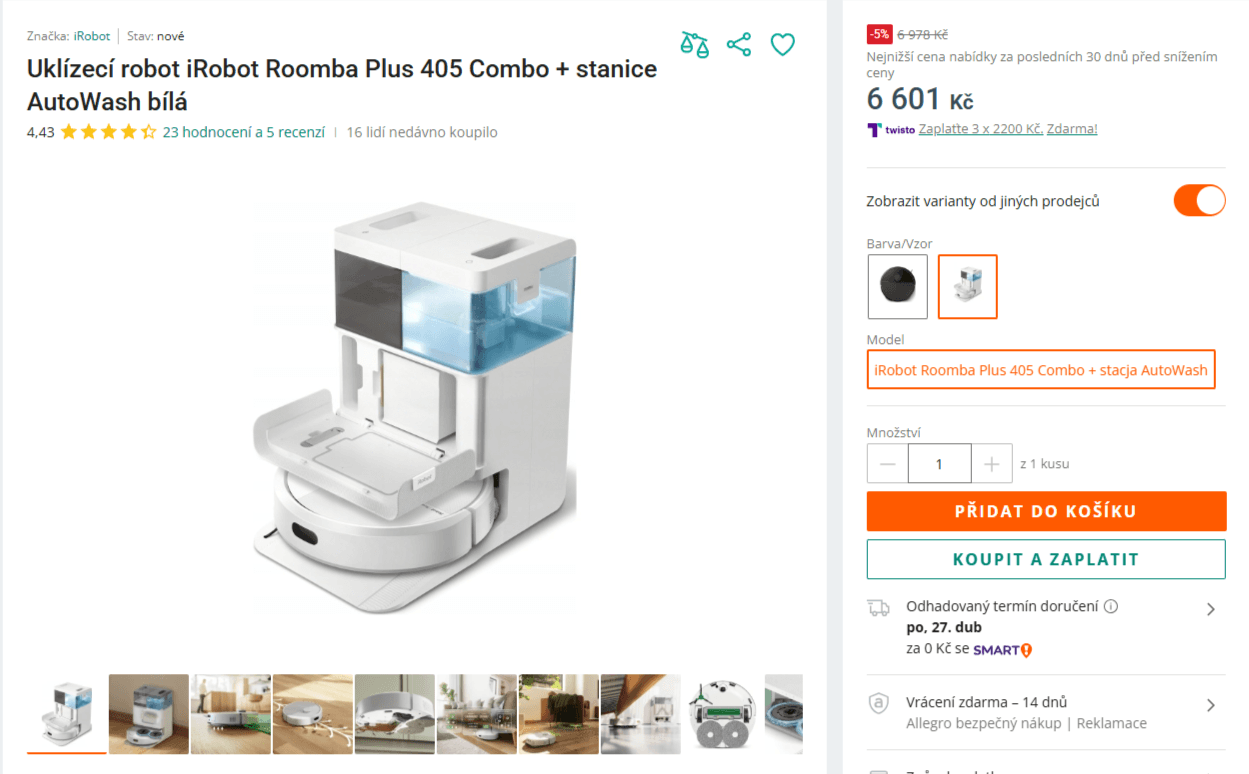Add product to favorites with heart icon
The height and width of the screenshot is (774, 1249).
point(782,44)
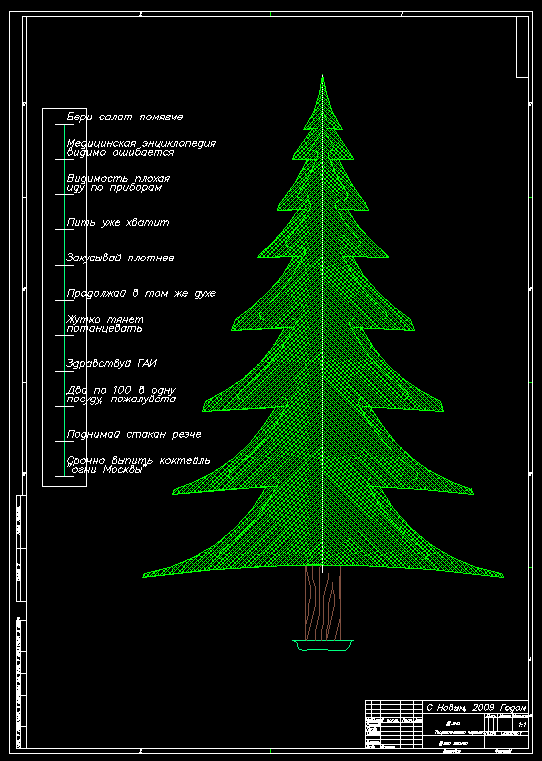Click the text "Бери салат помягче"

pos(125,117)

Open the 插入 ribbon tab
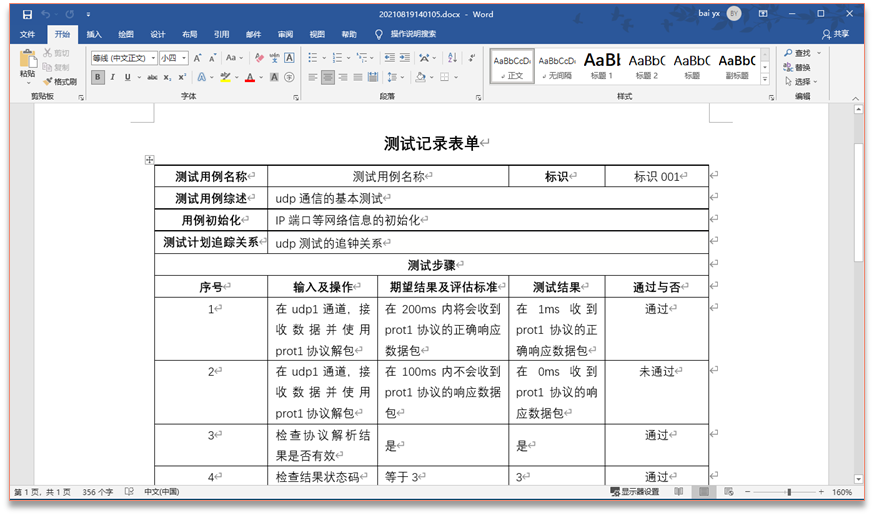[x=94, y=34]
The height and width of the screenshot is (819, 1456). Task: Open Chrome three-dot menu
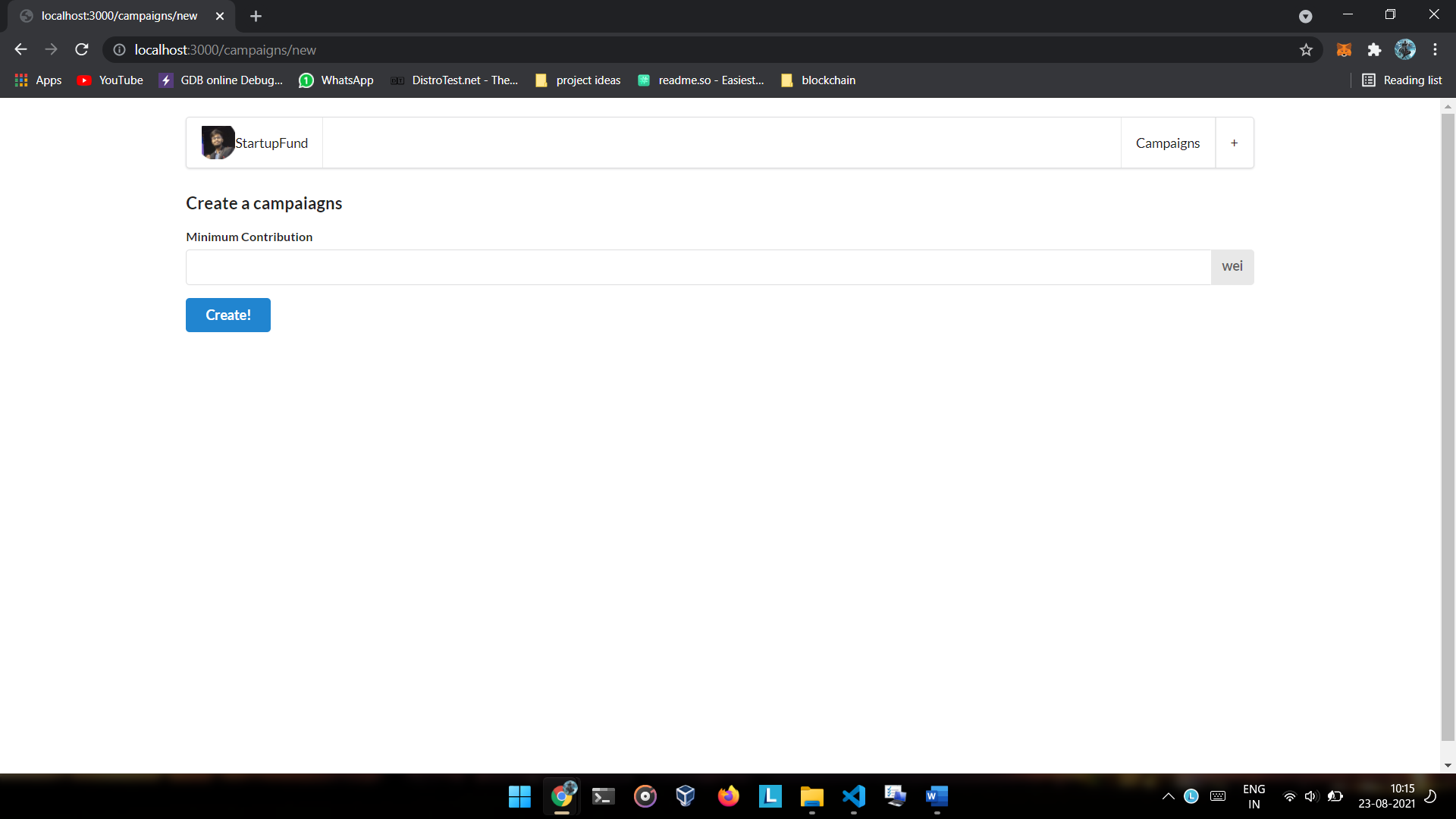pos(1435,50)
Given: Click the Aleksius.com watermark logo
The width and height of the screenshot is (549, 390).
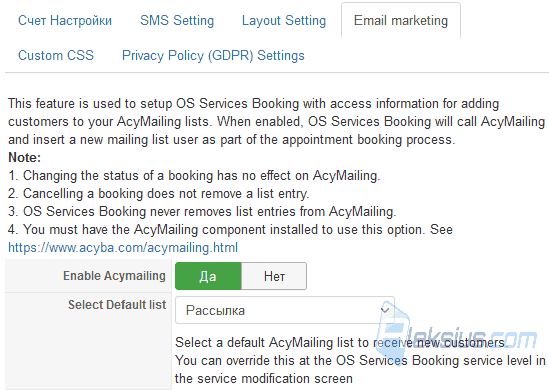Looking at the screenshot, I should [x=455, y=333].
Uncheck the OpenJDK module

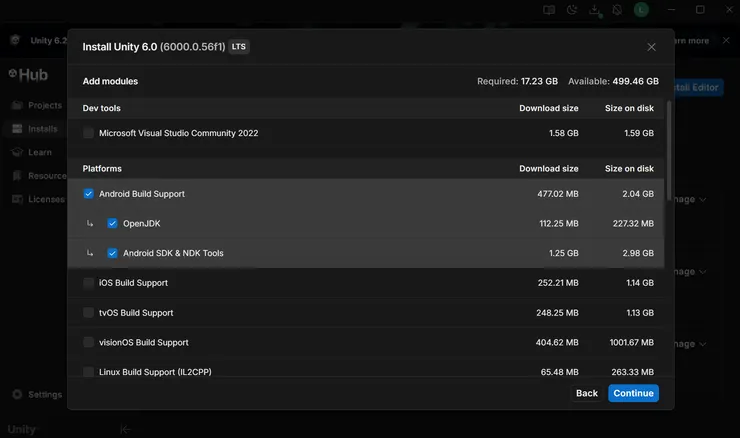[x=112, y=224]
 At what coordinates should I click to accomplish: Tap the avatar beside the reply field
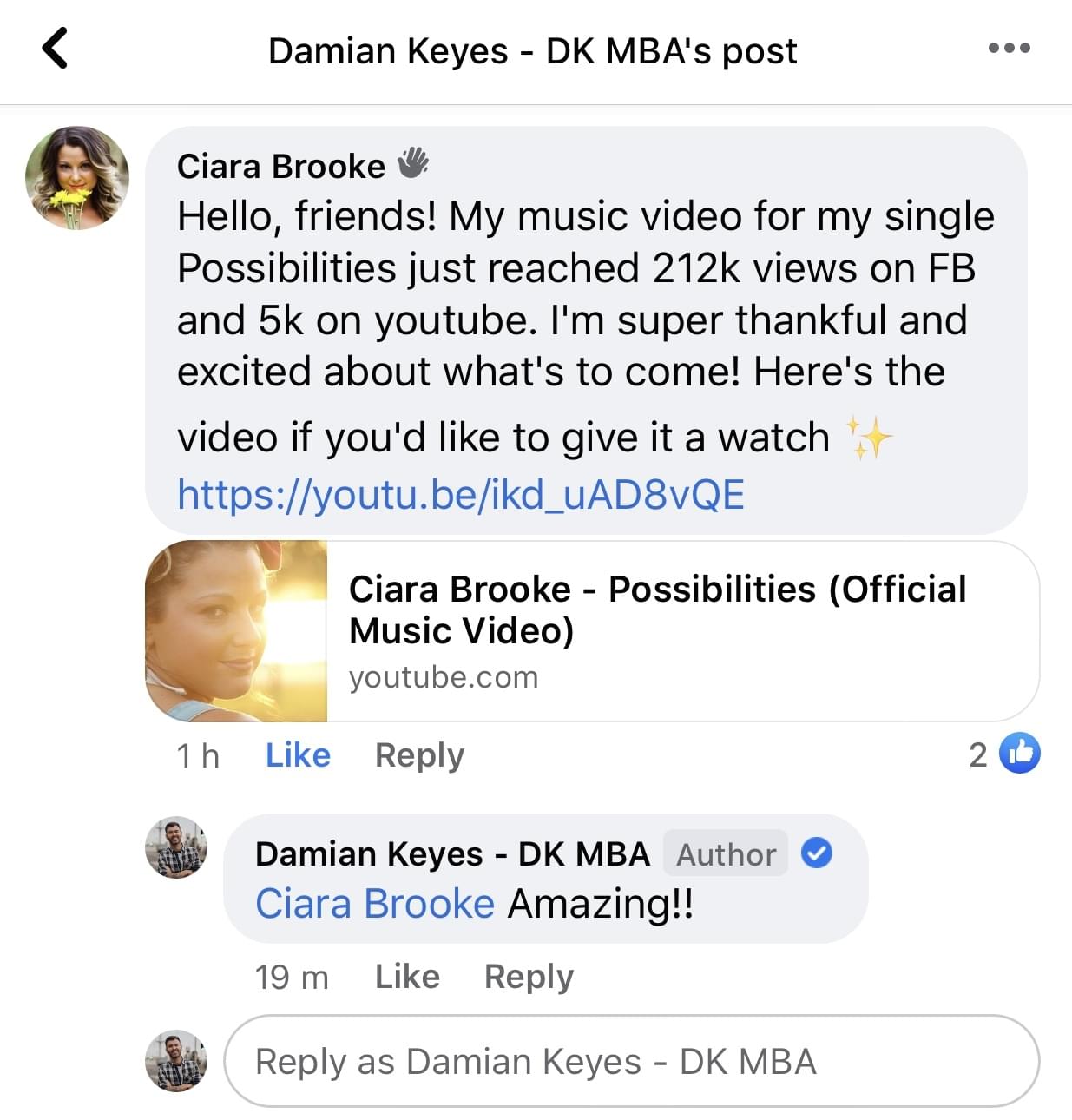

_Challenge:_ Rewrite the lines from the first one through the line with "pos(1435,50)", changing "Chrome" to "Edge" and keeping everything else the same. Leave the pictures out.

_Finished answer:_
Add product to favorites with heart icon
The height and width of the screenshot is (774, 1249).
point(782,44)
Click the text "Бери салат помягче"

pos(125,117)

Open the 插入 ribbon tab
[x=94, y=34]
The height and width of the screenshot is (819, 1456). Task: Open Edge three-dot menu
pos(1435,50)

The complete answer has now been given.